> SUPPLIED TEXT
The 16-member U.S. Preventive Services Task Force released its new recommendations on mammograms two days ago -- and the resulting firestorm has yet to die down. Doctors and patients are expressing outrage that a government panel would dare adjust the mammogram guidelines. The current standard recommends annual screenings for women 40 and older; the revised recommendations push that age out to 50 and recommended screenings every other year.
In a response that was typical of many in the medical profession, Dr. Daniel Kopans, head of breast imaging at Massachusetts General Hospital, said, "I think it is outrageous to reduce costs by taking away a test that is saving lives and saving a large number of lives."
But the recommendations aren't for taking away the test, only changing the guidelines for when testing should begin.
In addition, while there is no question that mammograms save lives, there is a very real debate about the cost incurred in screening all women every year between the ages of 40 and 50.
"Every medical care system in the world has a concern about not paying for things that shouldn't be done," said professor Theodore Marmor, a health care policy specialist at Yale University.
Statistics from the National Cancer Institute show that the risk a woman of 40 will be diagnosed with breast cancer before she turns 50 is relatively low – less than 2 percent. But the false positive rate for those same women is relatively high – 50 percent higher than women in their 50s.
And those women are likely to undergo further, more expensive, procedures -- only to find out they are, in fact, healthy.
"Although screening every woman between the ages of 40 and 50 would turn up some breast cancer…the question is what is the cost per diagnosis per relevant harm," said Marmor.
If that calculus sounds cold, it shouldn't. That kind of cost-benefit analysis is, in fact, already routine in the health insurance industry.

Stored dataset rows

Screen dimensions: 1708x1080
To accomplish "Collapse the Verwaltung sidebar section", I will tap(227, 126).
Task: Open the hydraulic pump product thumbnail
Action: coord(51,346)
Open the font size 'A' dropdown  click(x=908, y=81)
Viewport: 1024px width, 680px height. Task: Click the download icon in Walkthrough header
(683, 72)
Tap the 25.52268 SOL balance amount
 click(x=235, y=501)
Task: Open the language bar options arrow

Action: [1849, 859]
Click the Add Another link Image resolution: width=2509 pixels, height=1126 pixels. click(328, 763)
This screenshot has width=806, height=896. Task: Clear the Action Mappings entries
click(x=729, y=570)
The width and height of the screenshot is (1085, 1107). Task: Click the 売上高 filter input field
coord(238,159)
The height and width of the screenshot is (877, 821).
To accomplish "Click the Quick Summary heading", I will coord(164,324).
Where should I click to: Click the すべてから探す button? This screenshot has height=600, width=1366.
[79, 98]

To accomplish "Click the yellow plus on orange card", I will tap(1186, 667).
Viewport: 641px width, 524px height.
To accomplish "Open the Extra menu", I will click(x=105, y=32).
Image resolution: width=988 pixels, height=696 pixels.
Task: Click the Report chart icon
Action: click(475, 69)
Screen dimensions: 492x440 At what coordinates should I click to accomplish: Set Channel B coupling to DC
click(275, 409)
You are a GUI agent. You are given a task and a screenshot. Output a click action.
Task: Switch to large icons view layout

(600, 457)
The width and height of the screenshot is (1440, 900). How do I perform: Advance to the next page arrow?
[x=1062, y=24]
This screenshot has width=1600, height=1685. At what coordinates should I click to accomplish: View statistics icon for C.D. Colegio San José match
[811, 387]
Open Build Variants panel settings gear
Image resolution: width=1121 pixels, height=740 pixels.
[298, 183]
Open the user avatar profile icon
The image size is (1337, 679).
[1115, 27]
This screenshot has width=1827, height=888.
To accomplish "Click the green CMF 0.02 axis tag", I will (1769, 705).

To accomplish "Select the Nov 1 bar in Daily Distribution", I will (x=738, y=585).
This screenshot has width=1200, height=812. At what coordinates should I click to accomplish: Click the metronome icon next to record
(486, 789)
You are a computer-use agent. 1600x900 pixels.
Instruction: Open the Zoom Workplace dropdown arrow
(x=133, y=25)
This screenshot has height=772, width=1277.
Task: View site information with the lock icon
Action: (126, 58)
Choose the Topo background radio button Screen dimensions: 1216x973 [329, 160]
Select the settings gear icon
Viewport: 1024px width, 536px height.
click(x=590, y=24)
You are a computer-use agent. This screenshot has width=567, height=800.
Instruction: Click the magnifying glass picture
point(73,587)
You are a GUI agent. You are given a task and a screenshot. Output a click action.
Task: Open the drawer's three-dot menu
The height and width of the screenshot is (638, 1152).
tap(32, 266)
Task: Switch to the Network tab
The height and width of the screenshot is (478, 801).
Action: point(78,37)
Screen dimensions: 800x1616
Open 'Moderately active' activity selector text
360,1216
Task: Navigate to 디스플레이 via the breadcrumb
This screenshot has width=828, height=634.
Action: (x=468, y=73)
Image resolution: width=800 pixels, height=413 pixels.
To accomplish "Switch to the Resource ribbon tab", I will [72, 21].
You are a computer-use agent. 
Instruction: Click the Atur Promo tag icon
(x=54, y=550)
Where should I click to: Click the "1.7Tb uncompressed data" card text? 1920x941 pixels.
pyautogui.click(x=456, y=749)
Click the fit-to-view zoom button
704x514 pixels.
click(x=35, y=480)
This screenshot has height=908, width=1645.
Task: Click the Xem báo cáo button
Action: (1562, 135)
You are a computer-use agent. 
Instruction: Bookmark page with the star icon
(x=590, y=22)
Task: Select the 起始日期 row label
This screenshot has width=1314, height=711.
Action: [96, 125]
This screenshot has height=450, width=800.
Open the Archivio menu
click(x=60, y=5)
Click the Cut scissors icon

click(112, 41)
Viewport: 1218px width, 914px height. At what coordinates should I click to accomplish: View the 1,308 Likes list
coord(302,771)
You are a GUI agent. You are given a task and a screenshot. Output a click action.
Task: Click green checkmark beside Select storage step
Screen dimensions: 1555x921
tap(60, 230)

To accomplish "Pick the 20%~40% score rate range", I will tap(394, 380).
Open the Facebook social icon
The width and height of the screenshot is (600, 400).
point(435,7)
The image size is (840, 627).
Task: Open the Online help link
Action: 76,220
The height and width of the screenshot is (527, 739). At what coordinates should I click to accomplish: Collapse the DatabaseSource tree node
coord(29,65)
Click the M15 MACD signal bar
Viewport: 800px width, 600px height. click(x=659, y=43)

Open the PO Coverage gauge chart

> REQUIRED ACTIONS
1 – Decide whether each statement agrees with the text on the mammogram guidelines, answering yes or no and quoting the words of the text that settle it. (a) The revised recommendations move the starting age for screening to 50. (b) Theodore Marmor heads breast imaging at Massachusetts General Hospital. (c) The task force that released the recommendations has 16 members.
2 – Translate this sentence from the text on the mammogram guidelines into Spanish: "And those women are likely to undergo further, more expensive, procedures -- only to find out they are, in fact, healthy."
3 – Please write the next part of the text on the mammogram guidelines, picking up after its final sentence.
These rows were taken from a different source.

> PER-TASK ANSWERS
1 –
(a) Yes: "the revised recommendations push that age out to 50"
(b) No: "Dr. Daniel Kopans, head of breast imaging at Massachusetts General Hospital"
(c) Yes: "The 16-member U.S. Preventive Services Task Force"

2 – Y es probable que esas mujeres se sometan a procedimientos adicionales, más costosos, solo para descubrir que, de hecho, están sanas.

3 –
"The question is going to be, between the ages of 40 and 50, what is the frequency with which you are going to find a true positive cancer finding, how many cases would we miss, how many of those cases would develop into cancer and what is it going to cost to treat them," said Ian Duncan, president of Solucia, a company that provides actuarial health care analysis for insurers.
But some have cited that the new research does not consider the impact of newer technologies in breast cancer screening. The authors themselves admit that the recommendations were limited because "studies of older women, digital mammography and magnetic resonance imaging are lacking."
Digital mammograms are 1.5 to 4 times more expensive than conventional film-based mammograms, according to the National Cancer Institute, which also reported in 2005 that only 8 percent of the country's breast imaging units provide the technique.
But digital mammograms are thought to be more effective at screening women in their 40s. The NCI points to a large clinical trial in 2001, which showed digital mammography was sensitive enough that it performed "significantly better in screening women ... under age 50."